**INSTRUCTIONS TO FOLLOW:** The records below are to be repeated in full, exactly as they are.

(Collected data)
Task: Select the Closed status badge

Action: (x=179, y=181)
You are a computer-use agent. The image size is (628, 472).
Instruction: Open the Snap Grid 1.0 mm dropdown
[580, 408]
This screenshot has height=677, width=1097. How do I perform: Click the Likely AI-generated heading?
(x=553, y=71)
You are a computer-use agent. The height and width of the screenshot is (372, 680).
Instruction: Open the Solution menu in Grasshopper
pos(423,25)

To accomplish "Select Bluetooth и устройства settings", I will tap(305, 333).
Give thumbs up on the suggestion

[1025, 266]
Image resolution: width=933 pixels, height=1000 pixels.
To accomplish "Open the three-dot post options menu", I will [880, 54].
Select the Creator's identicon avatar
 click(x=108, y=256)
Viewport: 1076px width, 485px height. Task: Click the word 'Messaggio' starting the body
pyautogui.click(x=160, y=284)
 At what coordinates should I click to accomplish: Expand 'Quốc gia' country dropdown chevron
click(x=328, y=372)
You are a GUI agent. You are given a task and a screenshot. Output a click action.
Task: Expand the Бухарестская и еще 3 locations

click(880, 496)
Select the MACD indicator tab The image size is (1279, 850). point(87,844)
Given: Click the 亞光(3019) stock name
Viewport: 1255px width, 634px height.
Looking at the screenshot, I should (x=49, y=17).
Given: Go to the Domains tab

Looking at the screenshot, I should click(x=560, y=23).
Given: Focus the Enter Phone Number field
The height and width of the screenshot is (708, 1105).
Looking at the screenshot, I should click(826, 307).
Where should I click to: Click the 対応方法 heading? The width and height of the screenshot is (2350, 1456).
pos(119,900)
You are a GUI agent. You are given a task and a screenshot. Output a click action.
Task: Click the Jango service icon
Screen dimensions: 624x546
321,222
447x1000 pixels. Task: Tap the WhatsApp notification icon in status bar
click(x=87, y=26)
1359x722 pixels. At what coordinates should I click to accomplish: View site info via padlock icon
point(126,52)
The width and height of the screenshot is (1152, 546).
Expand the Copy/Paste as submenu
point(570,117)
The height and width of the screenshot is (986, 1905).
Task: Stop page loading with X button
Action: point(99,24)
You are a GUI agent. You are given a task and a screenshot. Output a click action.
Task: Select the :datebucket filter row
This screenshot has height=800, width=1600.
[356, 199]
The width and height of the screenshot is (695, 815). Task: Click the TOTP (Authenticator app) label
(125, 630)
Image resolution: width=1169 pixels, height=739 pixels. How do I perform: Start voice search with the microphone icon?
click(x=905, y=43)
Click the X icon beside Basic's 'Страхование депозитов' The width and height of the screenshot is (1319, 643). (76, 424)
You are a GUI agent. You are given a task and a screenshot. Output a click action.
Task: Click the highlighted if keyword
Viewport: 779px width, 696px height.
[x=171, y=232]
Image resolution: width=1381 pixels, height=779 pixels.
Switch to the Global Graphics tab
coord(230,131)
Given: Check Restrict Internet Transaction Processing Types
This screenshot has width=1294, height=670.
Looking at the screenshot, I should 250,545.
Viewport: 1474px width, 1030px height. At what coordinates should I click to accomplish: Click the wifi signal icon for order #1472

**SOLUTION FOR THIS TASK:**
Task: Select the Closed status badge

Action: (x=179, y=181)
You are a computer-use agent. The image size is (628, 472).
Instruction: Open the Snap Grid 1.0 mm dropdown
[580, 408]
This screenshot has height=677, width=1097. How do I perform: Click the Likely AI-generated heading?
(x=553, y=71)
You are a computer-use agent. The height and width of the screenshot is (372, 680).
Instruction: Open the Solution menu in Grasshopper
pos(423,25)

To accomplish "Select Bluetooth и устройства settings", I will tap(305, 333).
Give thumbs up on the suggestion

[1025, 266]
Image resolution: width=933 pixels, height=1000 pixels.
To accomplish "Open the three-dot post options menu", I will [880, 54].
Select the Creator's identicon avatar
 click(x=108, y=256)
Viewport: 1076px width, 485px height. Task: Click the word 'Messaggio' starting the body
pyautogui.click(x=160, y=284)
 At what coordinates should I click to accomplish: Expand 'Quốc gia' country dropdown chevron
click(x=328, y=372)
You are a GUI agent. You are given a task and a screenshot. Output a click action.
Task: Expand the Бухарестская и еще 3 locations

click(880, 496)
Select the MACD indicator tab The image size is (1279, 850). point(87,844)
Given: Click the 亞光(3019) stock name
Viewport: 1255px width, 634px height.
Looking at the screenshot, I should (x=49, y=17).
Given: Go to the Domains tab

Looking at the screenshot, I should click(x=560, y=23).
Given: Focus the Enter Phone Number field
The height and width of the screenshot is (708, 1105).
Looking at the screenshot, I should click(826, 307).
Where should I click to: Click the 対応方法 heading? The width and height of the screenshot is (2350, 1456).
pos(119,900)
You are a GUI agent. You are given a task and a screenshot. Output a click action.
Task: Click the Jango service icon
Screen dimensions: 624x546
321,222
447x1000 pixels. Task: Tap the WhatsApp notification icon in status bar
click(x=87, y=26)
1359x722 pixels. At what coordinates should I click to accomplish: View site info via padlock icon
point(126,52)
The width and height of the screenshot is (1152, 546).
Expand the Copy/Paste as submenu
point(570,117)
The height and width of the screenshot is (986, 1905).
Task: Stop page loading with X button
Action: point(99,24)
You are a GUI agent. You are given a task and a screenshot. Output a click action.
Task: Select the :datebucket filter row
This screenshot has height=800, width=1600.
[356, 199]
The width and height of the screenshot is (695, 815). Task: Click the TOTP (Authenticator app) label
(125, 630)
Image resolution: width=1169 pixels, height=739 pixels. How do I perform: Start voice search with the microphone icon?
click(x=905, y=43)
Click the X icon beside Basic's 'Страхование депозитов' The width and height of the screenshot is (1319, 643). (76, 424)
You are a GUI agent. You are given a task and a screenshot. Output a click action.
Task: Click the highlighted if keyword
Viewport: 779px width, 696px height.
[x=171, y=232]
Image resolution: width=1381 pixels, height=779 pixels.
Switch to the Global Graphics tab
coord(230,131)
Given: Check Restrict Internet Transaction Processing Types
This screenshot has width=1294, height=670.
Looking at the screenshot, I should 250,545.
Viewport: 1474px width, 1030px height. At what coordinates should I click to accomplish: Click the wifi signal icon for order #1472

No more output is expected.